**DIRECTIONS FOR THIS TASK**: All lines of the records below that contain the word "Gemeinschaftskonto" must be listed.

- - - - - - -

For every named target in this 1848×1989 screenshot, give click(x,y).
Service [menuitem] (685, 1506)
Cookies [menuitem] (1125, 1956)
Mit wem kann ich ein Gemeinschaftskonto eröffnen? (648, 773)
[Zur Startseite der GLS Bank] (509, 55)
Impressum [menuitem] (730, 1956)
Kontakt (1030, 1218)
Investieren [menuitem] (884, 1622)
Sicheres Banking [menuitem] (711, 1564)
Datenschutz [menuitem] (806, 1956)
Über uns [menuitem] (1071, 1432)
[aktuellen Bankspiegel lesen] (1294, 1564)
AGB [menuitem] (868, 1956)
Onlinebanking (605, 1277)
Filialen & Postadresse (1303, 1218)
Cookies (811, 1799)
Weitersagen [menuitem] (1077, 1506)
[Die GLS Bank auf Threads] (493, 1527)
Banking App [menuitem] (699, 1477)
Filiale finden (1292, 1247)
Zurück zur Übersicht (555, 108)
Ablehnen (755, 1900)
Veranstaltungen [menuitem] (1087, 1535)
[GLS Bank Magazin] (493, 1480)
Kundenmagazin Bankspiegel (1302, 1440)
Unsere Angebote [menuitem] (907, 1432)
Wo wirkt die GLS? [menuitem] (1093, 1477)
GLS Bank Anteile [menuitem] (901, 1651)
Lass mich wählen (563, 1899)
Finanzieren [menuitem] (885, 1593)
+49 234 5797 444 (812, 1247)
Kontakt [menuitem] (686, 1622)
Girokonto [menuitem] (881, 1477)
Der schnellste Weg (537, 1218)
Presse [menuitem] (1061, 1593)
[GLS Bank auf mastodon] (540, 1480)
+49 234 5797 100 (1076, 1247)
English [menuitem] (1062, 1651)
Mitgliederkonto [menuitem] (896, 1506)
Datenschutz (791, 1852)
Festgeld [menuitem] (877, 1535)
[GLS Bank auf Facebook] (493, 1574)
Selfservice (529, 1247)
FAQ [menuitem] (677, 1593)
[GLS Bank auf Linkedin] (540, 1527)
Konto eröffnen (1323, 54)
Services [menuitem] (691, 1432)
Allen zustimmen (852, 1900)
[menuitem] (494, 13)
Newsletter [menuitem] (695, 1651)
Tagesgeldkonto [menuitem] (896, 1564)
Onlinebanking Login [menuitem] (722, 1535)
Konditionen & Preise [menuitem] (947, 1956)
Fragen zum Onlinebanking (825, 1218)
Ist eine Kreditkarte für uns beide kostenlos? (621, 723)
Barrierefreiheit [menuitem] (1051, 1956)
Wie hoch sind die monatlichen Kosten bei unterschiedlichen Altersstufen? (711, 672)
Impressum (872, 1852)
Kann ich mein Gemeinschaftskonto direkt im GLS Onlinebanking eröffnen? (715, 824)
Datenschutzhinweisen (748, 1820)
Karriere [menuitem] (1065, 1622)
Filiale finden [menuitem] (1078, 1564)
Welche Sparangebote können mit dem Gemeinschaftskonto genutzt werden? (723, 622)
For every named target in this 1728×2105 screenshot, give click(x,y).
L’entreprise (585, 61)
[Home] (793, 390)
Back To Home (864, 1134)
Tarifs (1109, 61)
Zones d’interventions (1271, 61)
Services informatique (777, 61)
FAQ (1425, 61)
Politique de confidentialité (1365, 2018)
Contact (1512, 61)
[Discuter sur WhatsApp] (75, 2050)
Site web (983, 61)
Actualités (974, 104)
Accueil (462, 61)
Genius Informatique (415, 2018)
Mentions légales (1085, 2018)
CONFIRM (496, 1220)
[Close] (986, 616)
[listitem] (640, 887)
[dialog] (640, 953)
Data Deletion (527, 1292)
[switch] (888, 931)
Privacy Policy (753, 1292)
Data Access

- - - - - - -

**RESULT**:
Mit wem kann ich ein Gemeinschaftskonto eröffnen? (648, 773)
Kann ich mein Gemeinschaftskonto direkt im GLS Onlinebanking eröffnen? (715, 824)
Welche Sparangebote können mit dem Gemeinschaftskonto genutzt werden? (723, 622)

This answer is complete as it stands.